All the data should come back exactly as it was given.
<<<<
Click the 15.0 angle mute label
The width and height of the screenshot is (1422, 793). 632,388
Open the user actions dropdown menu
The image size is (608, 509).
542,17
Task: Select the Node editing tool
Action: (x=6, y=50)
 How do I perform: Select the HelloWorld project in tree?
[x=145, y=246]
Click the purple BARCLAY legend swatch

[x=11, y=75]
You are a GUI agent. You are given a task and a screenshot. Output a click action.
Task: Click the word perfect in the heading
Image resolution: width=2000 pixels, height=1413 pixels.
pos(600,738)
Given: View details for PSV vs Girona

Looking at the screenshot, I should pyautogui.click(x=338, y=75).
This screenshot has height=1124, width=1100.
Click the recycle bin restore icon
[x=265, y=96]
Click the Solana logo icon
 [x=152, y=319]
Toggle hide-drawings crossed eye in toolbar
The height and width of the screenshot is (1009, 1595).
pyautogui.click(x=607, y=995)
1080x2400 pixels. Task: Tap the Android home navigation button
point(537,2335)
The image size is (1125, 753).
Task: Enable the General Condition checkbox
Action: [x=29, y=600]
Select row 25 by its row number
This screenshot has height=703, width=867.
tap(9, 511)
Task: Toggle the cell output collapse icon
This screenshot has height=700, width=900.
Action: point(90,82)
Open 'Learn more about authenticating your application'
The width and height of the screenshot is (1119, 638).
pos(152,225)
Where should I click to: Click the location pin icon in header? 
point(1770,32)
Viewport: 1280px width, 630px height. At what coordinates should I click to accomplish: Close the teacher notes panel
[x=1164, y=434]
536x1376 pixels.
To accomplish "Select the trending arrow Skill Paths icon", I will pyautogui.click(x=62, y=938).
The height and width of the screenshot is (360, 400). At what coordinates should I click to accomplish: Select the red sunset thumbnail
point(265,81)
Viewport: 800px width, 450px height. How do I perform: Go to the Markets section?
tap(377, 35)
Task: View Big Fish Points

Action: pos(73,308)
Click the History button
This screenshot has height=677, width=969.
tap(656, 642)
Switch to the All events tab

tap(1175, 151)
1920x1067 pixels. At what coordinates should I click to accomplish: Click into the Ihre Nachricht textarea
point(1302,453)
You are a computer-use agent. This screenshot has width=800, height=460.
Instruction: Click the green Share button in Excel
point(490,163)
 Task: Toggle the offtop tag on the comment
>>>>
■ Exercise answer
Click the 15.0 angle mute label
The width and height of the screenshot is (1422, 793). 632,388
Open the user actions dropdown menu
The image size is (608, 509).
542,17
Task: Select the Node editing tool
Action: (x=6, y=50)
 How do I perform: Select the HelloWorld project in tree?
[x=145, y=246]
Click the purple BARCLAY legend swatch

[x=11, y=75]
You are a GUI agent. You are given a task and a screenshot. Output a click action.
Task: Click the word perfect in the heading
Image resolution: width=2000 pixels, height=1413 pixels.
pos(600,738)
Given: View details for PSV vs Girona

Looking at the screenshot, I should pyautogui.click(x=338, y=75).
This screenshot has height=1124, width=1100.
Click the recycle bin restore icon
[x=265, y=96]
Click the Solana logo icon
 [x=152, y=319]
Toggle hide-drawings crossed eye in toolbar
The height and width of the screenshot is (1009, 1595).
pyautogui.click(x=607, y=995)
1080x2400 pixels. Task: Tap the Android home navigation button
point(537,2335)
The image size is (1125, 753).
Task: Enable the General Condition checkbox
Action: [x=29, y=600]
Select row 25 by its row number
This screenshot has height=703, width=867.
tap(9, 511)
Task: Toggle the cell output collapse icon
This screenshot has height=700, width=900.
Action: point(90,82)
Open 'Learn more about authenticating your application'
The width and height of the screenshot is (1119, 638).
pos(152,225)
Where should I click to: Click the location pin icon in header? 
point(1770,32)
Viewport: 1280px width, 630px height. At what coordinates should I click to accomplish: Close the teacher notes panel
[x=1164, y=434]
536x1376 pixels.
To accomplish "Select the trending arrow Skill Paths icon", I will pyautogui.click(x=62, y=938).
The height and width of the screenshot is (360, 400). At what coordinates should I click to accomplish: Select the red sunset thumbnail
point(265,81)
Viewport: 800px width, 450px height. How do I perform: Go to the Markets section?
tap(377, 35)
Task: View Big Fish Points

Action: pos(73,308)
Click the History button
This screenshot has height=677, width=969.
tap(656, 642)
Switch to the All events tab

tap(1175, 151)
1920x1067 pixels. At what coordinates should I click to accomplish: Click into the Ihre Nachricht textarea
point(1302,453)
You are a computer-use agent. This screenshot has width=800, height=460.
Instruction: Click the green Share button in Excel
point(490,163)
 Task: Toggle the offtop tag on the comment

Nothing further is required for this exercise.